The Niggerati Network was found by The TDT Observer Review at the same time as another blog, Not Counting Niggers.
I ran across two interestingly named blogs today, while checking so see which of my favorite blogs had been updated. I hadn't expected to find blogs with the names Not Counting Niggers and The Niggerati Network. However, I wasn't surprised since anything goes in the Blogosphere.
Don't bug on "Not Counting Niggers." It's a progressive blog, and named after a WW II era essay by George Orwell. Here's the relevant part of the Orwell essay:
In this connection it is well worth having a look at Mr. Streit's much-discussed book, Union Now. Mr. Streit, like the partisans of the "Peace Bloc", wants the democracies to gang up against the dictatorships, but his book is outstanding for two reasons. To begin with he goes further than most of the others and offers a plan which, even it is startling, is constructive. Secondly, in spite of a rather nineteen-twentyish American naiveté, he has an essentially decent cast of mind. He genuinely loathes the thought of war, and he does not sink to the hypocrisy of pretending that any country which can be bought or bullied into the British orbit instantly becomes a democracy. His book therefore presents a kind of test case. In it you are seeing the sheep-and-goats theory at its best. If you can't accept it in that form you will certainly never accept it in the form handed out by the Left Book Club.

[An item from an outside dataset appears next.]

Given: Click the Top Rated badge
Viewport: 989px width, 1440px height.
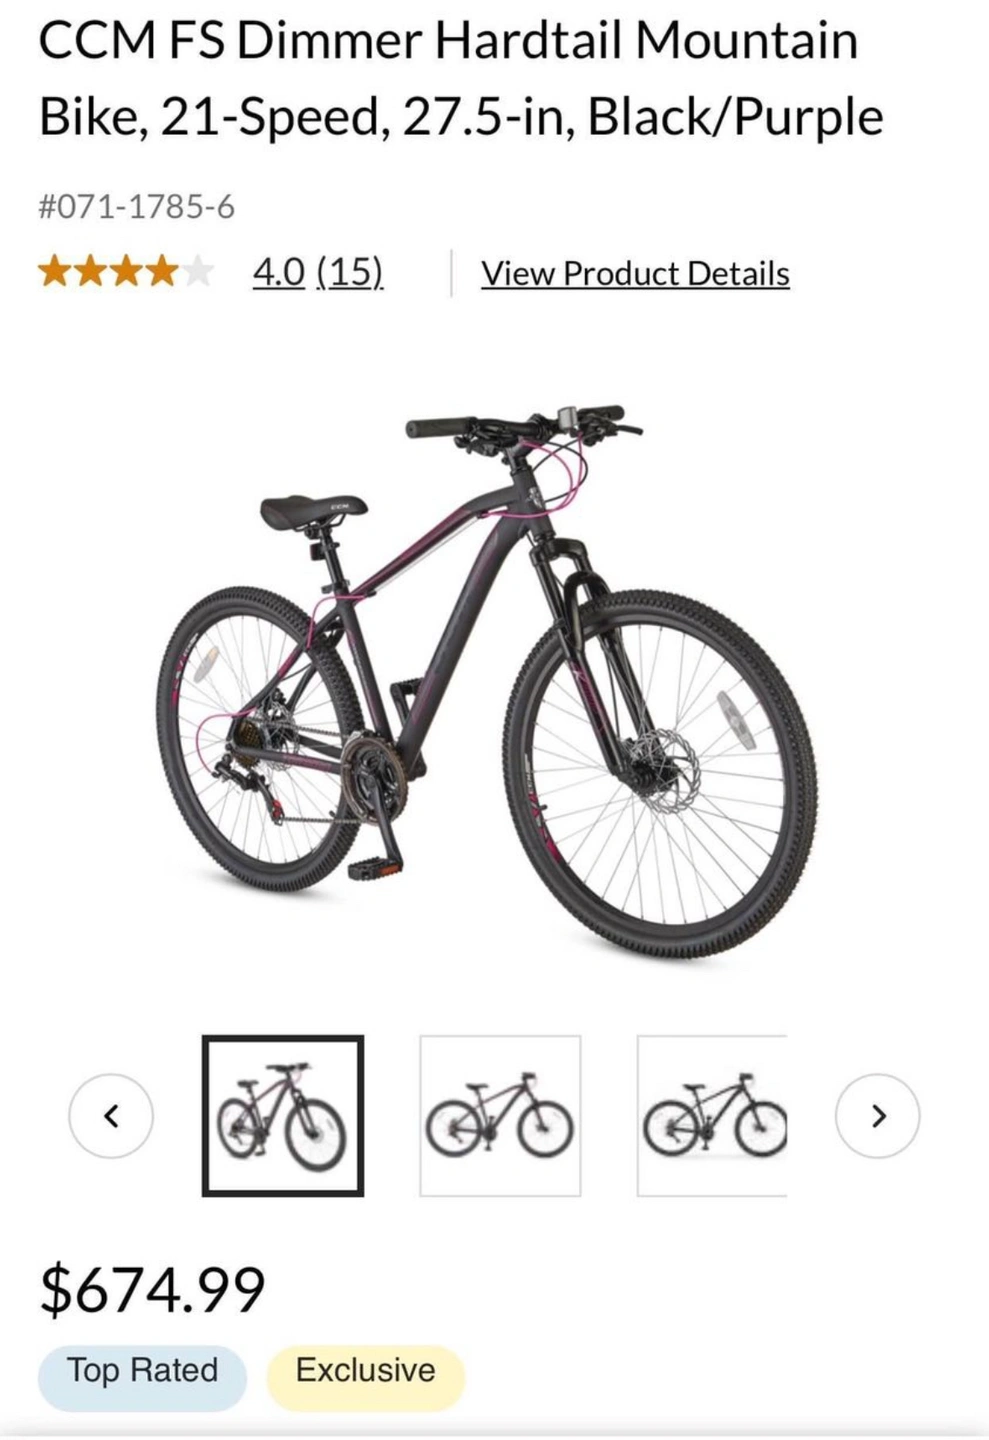Looking at the screenshot, I should 142,1371.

Briefly, what Mr Streit suggests is that the democratic nations, starting with fifteen which he names, should voluntarily form themselves into a union -- not a league or an alliance, but a union similar to the United States, with a common government, common money, and complete internal free trade. The initial fifteen states are, of course, the USA, France, Great Britain, the self-governing dominions of the British Empire, and the smaller European democracies, not including Czechoslovakia, which still existed when the book was written. Later, other states could be admitted to the Union when and if they "proved themselves worthy". It is implied all along that the state of peace and prosperity existing within the Union would be so enviable that everyone else would soon be pining to join it.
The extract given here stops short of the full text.